• GIVEN ENTRIES:
--- START ---

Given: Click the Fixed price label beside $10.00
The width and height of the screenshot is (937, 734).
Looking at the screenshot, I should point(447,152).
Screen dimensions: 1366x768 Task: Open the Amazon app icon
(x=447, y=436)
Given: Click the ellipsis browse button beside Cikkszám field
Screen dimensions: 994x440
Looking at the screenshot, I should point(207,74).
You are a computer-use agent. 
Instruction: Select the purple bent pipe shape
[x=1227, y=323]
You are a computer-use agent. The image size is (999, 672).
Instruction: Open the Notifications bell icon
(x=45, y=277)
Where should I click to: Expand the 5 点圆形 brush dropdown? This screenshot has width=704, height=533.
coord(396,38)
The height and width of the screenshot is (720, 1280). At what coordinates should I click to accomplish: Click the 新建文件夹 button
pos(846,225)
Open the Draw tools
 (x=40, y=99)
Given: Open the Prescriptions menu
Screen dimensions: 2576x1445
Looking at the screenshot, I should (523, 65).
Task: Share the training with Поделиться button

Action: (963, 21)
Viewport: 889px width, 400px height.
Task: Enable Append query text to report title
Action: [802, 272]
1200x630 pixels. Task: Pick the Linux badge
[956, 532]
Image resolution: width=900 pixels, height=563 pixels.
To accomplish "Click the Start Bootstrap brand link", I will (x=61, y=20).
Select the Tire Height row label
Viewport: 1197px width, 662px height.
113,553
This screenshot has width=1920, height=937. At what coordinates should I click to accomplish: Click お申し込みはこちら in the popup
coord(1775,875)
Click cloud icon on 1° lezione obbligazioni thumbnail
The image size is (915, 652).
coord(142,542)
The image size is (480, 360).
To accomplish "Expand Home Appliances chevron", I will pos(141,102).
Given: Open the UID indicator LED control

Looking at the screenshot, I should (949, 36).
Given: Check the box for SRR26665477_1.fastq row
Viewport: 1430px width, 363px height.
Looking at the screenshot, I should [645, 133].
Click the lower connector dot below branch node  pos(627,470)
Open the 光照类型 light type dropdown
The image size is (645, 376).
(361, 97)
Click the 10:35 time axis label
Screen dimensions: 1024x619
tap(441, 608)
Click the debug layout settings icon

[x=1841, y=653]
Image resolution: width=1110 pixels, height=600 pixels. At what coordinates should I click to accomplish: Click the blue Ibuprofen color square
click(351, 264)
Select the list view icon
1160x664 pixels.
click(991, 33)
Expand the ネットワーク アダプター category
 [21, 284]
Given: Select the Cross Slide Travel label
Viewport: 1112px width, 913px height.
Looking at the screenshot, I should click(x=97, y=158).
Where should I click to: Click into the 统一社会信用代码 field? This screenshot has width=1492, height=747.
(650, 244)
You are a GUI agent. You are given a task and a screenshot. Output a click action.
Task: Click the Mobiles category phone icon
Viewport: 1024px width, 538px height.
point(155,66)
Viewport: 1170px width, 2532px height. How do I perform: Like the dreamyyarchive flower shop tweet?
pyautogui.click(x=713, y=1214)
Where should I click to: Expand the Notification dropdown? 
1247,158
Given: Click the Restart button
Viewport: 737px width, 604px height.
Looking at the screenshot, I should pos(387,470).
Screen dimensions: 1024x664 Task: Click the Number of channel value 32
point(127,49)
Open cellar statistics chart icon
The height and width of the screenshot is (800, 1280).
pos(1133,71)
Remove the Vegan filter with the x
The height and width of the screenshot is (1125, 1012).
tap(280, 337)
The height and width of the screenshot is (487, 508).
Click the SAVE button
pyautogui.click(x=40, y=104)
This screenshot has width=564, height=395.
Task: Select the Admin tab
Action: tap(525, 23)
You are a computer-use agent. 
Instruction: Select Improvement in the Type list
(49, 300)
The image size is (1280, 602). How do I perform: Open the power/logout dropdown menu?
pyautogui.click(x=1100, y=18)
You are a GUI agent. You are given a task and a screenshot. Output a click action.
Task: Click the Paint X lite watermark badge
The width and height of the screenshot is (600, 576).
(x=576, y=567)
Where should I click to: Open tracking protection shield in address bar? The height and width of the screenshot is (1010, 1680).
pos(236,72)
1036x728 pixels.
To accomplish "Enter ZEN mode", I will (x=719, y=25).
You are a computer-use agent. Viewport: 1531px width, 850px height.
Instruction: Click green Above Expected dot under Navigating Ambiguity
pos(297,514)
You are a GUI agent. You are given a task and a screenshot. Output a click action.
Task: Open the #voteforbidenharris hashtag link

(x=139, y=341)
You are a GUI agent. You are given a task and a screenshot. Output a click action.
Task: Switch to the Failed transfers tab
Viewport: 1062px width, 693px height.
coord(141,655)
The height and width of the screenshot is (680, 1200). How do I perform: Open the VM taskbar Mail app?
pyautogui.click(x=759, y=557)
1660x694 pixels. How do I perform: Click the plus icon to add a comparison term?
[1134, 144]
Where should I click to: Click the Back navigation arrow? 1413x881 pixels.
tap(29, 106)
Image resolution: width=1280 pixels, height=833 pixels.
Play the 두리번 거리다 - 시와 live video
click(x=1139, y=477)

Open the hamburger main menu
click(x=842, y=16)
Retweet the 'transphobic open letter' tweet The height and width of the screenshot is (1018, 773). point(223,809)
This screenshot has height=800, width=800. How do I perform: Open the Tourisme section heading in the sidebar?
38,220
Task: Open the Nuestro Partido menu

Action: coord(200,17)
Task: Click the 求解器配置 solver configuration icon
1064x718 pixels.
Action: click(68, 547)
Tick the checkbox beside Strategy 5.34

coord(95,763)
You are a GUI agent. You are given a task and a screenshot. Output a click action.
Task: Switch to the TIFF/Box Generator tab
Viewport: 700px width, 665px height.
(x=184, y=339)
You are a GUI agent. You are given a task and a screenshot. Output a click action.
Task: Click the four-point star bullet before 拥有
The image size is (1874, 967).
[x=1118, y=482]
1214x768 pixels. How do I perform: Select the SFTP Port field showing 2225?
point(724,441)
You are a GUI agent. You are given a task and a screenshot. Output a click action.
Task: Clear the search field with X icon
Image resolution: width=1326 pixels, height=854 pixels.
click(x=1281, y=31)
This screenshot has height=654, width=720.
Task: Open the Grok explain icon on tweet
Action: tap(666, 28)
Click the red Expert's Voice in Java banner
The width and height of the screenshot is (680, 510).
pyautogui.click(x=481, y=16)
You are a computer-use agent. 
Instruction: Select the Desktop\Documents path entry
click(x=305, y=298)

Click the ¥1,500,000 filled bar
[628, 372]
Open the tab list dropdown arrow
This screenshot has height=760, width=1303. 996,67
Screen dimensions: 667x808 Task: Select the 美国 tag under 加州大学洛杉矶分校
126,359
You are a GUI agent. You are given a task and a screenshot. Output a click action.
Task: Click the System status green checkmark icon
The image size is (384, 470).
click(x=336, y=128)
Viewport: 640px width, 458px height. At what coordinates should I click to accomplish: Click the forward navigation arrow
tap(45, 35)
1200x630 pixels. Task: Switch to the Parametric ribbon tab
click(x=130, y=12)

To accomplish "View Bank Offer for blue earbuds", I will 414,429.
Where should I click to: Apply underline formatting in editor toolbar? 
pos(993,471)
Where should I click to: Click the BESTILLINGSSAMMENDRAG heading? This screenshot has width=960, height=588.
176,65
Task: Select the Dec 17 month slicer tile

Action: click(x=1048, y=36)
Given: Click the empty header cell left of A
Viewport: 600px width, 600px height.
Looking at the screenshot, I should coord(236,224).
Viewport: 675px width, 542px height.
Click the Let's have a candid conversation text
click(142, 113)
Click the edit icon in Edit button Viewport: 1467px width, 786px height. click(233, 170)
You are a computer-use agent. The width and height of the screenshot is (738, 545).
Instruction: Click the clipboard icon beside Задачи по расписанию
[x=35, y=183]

--- END ---

• TASK DESCRIPTION: Retype exactly the lines of the data above that fall between the line with "The image size is (1280, 602)." and the line with "Retweet the 'transphobic", inclusive, and add nothing.

• SOLUTION TO THIS TASK:
The image size is (1280, 602). How do I perform: Open the power/logout dropdown menu?
pyautogui.click(x=1100, y=18)
You are a GUI agent. You are given a task and a screenshot. Output a click action.
Task: Click the Paint X lite watermark badge
The width and height of the screenshot is (600, 576).
(x=576, y=567)
Where should I click to: Open tracking protection shield in address bar? The height and width of the screenshot is (1010, 1680).
pos(236,72)
1036x728 pixels.
To accomplish "Enter ZEN mode", I will (x=719, y=25).
You are a computer-use agent. Viewport: 1531px width, 850px height.
Instruction: Click green Above Expected dot under Navigating Ambiguity
pos(297,514)
You are a GUI agent. You are given a task and a screenshot. Output a click action.
Task: Open the #voteforbidenharris hashtag link

(x=139, y=341)
You are a GUI agent. You are given a task and a screenshot. Output a click action.
Task: Switch to the Failed transfers tab
Viewport: 1062px width, 693px height.
coord(141,655)
The height and width of the screenshot is (680, 1200). How do I perform: Open the VM taskbar Mail app?
pyautogui.click(x=759, y=557)
1660x694 pixels. How do I perform: Click the plus icon to add a comparison term?
[1134, 144]
Where should I click to: Click the Back navigation arrow? 1413x881 pixels.
tap(29, 106)
Image resolution: width=1280 pixels, height=833 pixels.
Play the 두리번 거리다 - 시와 live video
click(x=1139, y=477)

Open the hamburger main menu
click(x=842, y=16)
Retweet the 'transphobic open letter' tweet The height and width of the screenshot is (1018, 773). point(223,809)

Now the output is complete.